A low variant (330 TWh) and a high variant (400 TWh) are also studied, corresponding to pre-crisis availability rates. This latter variant accounts for the potential positive effects of a program to increase the power of existing reactors and the additional benefits of the Start 2025 program on operational performance. As Luc Rémont presented this project to the National Assembly on July 19, 2023: “We are going to build an investment plan to get as close as possible to 400 TWh, which will take a few more years. This is an ambitious plan […] aiming for 400 TWh on a fleet that will be 20 years older than the year in question is a colossal industrial challenge.”

“Ambitious” and “colossal” – these terms measure up to the transition’s stakes and the tremendous project in which the sector is embarking. Especially since “maximising the annual production of the existing nuclear fleet” is, as RTE assures, “an essential element to achieve decarbonisation in the next decade”. Thus, two timeframes coexist for the sector: the medium/short term, with the performance of the existing fleet and the commissioning of Flamanville, and post-2035, with the commissioning of the first EPR2 reactors.

Security of supply: the pivotal role of nuclear in moving away from coal

According to RTE, supply security is expected to strengthen in the short term, as “the French electricity system has now passed its most delicate period”. In this context, the closure of the last two coal-fired power plants is made possible “under strict conditions”:

  • The closure of the Saint-Avold plant (coal) will depend on a high availability of nuclear power in winter (to meet peak demand) of at least 55 GW;
  • Given the constraints on the Brittany grid, until the Flamanville EPR is fully operational, it will be necessary to maintain the Cordemais power station (coal).

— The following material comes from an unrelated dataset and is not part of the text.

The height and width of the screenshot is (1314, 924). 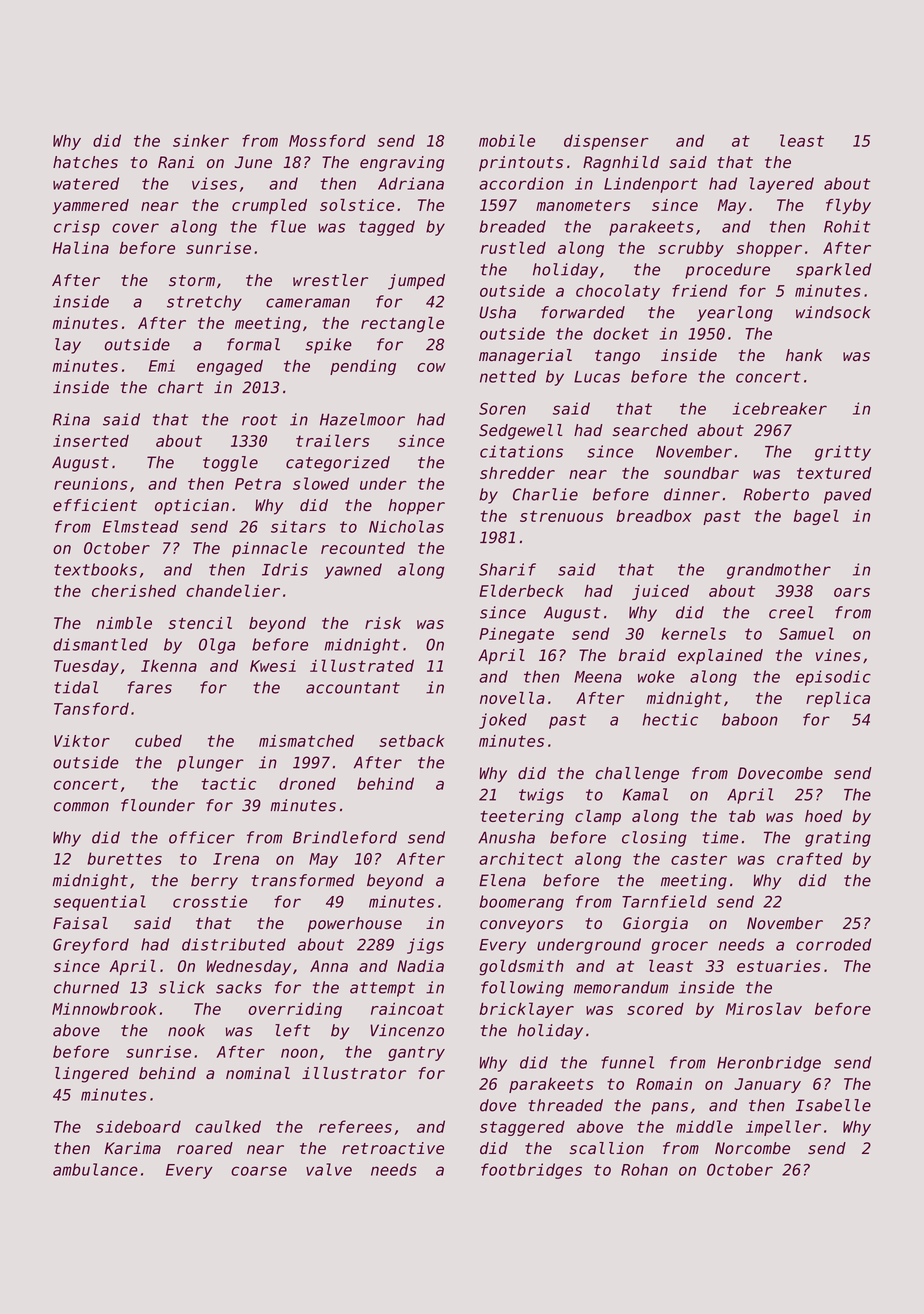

Beyond the closure of Saint-Avold, the high availability of the nuclear fleet in winter would avoid the construction of new gas-fired power plants, whose conversion (to hydrogen or biomass, for example) would not be immediate. Thus, in a context[2] where peak demand will become crucial, moving away from fossil fuels – coal and gas – depends on the existing fleet’s good performance.

Modulating the nuclear fleet

Today, modulation of the nuclear fleet offers solutions for real-time balancing and economic optimisation of fuel management according to market prices. On a much more marginal scale, modulation also responds to a lack of economic outlets when prices are low or negative. In total, this modulation represents an annual volume of 30 TWh. However, the rise in renewable energies has been accompanied by a fall in market prices, affecting the profitability of capital-intensive conventional production facilities that do not benefit from off-market remuneration. This has led RTE to be cautious about maintaining all reactors (beyond the safety-related authorisations) and is helping to draw up the low variant (330 TWh) in which 0 to 6 reactor closures are considered. At the European level, renewable production’s impact on French nuclear modulation remains limited. ■

By Ilyas Hanine (Sfen)

Photo: Xavier Piechaczyk, Chairman of RTE’s Executive Board, and Thomas Veyrenc, Director of RTE’s Strategy, Forecasting and Evaluation Division, at the presentation of the 2023-2035 Generation Adequacy Report on September 20 – ©RTE

[1] This is a key issue to understand: if the transition costs a lot of money, it is important to compare this cost with the expected gains from moving away from fossil fuels.

[2] First-order electrification of heating.